_Task instructions_
Look below for the line holding "Click the red" and the line holding "Switch to the Gear". Repeat those two and everything between, exactly.
..........
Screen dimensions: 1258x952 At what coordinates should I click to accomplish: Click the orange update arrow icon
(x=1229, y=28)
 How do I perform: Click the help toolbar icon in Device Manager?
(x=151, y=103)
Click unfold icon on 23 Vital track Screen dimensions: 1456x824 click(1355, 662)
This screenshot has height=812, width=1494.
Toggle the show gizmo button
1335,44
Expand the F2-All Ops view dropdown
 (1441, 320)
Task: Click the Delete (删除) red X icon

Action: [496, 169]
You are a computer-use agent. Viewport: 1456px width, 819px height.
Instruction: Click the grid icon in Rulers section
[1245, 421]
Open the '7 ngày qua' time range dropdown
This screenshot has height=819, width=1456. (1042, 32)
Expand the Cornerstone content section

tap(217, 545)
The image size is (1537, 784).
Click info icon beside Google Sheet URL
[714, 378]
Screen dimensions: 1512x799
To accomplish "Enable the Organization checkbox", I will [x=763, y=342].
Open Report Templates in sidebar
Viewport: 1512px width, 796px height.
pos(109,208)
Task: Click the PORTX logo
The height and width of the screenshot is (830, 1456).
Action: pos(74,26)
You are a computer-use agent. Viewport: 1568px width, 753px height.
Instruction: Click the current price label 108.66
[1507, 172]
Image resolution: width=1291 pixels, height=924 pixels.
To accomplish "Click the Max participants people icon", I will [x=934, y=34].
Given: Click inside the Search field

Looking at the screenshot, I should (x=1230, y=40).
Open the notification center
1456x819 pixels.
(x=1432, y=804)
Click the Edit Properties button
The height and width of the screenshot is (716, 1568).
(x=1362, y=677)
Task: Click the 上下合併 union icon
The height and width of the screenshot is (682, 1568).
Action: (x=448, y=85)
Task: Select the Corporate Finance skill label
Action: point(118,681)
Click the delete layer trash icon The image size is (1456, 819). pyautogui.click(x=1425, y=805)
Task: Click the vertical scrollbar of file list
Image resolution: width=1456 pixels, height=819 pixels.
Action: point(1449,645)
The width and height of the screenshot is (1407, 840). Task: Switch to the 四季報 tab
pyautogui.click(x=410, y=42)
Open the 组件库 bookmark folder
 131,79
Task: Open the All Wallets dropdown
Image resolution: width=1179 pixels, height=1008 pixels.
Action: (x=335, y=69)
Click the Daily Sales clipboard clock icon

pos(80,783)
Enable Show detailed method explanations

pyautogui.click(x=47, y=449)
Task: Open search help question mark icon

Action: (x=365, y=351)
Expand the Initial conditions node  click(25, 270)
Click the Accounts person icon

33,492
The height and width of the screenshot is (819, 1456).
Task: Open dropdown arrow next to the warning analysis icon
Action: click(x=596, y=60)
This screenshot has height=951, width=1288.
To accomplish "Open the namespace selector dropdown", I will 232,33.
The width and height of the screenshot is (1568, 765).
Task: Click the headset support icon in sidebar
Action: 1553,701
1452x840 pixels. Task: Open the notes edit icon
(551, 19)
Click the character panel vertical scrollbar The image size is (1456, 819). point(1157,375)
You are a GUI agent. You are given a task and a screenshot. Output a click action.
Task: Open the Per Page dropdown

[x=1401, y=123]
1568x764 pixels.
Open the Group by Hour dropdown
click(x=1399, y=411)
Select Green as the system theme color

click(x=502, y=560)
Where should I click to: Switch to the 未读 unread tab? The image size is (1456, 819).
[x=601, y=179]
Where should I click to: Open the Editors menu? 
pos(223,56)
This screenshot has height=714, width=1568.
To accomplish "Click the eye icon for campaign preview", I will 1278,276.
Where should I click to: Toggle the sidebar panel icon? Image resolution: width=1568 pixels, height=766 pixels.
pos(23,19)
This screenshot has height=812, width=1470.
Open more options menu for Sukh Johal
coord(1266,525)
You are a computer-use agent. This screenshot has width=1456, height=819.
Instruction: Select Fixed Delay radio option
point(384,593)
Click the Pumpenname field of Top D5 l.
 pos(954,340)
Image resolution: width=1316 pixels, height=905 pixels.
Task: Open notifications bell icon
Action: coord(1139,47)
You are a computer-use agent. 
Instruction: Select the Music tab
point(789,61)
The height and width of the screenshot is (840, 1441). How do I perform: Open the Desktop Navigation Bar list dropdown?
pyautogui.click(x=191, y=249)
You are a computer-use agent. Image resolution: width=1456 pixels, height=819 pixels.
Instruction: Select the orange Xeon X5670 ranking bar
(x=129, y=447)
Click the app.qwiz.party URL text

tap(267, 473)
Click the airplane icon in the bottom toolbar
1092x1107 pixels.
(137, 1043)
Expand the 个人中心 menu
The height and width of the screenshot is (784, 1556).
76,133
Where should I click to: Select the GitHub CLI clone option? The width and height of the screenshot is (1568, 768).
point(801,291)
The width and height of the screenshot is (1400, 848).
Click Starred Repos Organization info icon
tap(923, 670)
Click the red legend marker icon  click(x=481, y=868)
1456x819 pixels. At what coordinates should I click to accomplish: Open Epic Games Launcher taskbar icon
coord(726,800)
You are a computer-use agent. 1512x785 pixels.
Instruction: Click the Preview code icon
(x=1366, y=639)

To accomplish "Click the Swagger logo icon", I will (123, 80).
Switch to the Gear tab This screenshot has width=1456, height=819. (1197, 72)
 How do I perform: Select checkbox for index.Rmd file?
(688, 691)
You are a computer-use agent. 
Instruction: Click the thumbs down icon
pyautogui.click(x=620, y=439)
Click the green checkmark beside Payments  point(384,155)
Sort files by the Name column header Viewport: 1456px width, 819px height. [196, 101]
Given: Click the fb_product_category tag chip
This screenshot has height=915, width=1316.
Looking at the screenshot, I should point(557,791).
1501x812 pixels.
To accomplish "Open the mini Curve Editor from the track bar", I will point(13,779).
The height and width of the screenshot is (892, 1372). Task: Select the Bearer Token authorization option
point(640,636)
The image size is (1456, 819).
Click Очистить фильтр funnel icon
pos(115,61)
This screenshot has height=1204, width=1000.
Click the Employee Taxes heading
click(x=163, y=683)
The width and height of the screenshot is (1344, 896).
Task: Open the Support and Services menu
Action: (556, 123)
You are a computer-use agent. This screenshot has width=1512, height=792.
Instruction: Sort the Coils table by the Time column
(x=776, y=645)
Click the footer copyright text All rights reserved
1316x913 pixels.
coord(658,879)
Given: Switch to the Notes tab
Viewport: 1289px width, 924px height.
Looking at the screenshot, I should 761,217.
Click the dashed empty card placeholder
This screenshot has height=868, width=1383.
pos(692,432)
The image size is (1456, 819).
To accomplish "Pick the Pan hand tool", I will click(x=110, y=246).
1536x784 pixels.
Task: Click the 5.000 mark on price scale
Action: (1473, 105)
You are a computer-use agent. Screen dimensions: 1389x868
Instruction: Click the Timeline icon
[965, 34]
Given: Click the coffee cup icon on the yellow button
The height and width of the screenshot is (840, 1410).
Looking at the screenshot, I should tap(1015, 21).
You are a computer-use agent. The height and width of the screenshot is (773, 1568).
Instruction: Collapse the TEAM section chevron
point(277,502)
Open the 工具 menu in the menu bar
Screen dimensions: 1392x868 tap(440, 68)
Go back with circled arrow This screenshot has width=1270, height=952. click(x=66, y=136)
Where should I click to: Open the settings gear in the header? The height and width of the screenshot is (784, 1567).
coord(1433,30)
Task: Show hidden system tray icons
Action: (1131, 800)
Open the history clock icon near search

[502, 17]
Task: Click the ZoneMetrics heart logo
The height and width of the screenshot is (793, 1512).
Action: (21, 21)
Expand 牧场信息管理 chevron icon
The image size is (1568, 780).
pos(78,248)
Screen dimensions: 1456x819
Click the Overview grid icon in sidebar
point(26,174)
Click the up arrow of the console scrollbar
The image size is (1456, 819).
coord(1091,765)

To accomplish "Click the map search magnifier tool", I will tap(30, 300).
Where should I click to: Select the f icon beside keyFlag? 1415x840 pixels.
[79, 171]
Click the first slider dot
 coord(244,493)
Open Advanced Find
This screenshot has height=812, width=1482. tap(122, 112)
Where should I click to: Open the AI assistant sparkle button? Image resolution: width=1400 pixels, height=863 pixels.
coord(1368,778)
..........
_Written answer_
Click the red legend marker icon  click(x=481, y=868)
1456x819 pixels. At what coordinates should I click to accomplish: Open Epic Games Launcher taskbar icon
coord(726,800)
You are a computer-use agent. 1512x785 pixels.
Instruction: Click the Preview code icon
(x=1366, y=639)

To accomplish "Click the Swagger logo icon", I will (123, 80).
Switch to the Gear tab This screenshot has width=1456, height=819. (1197, 72)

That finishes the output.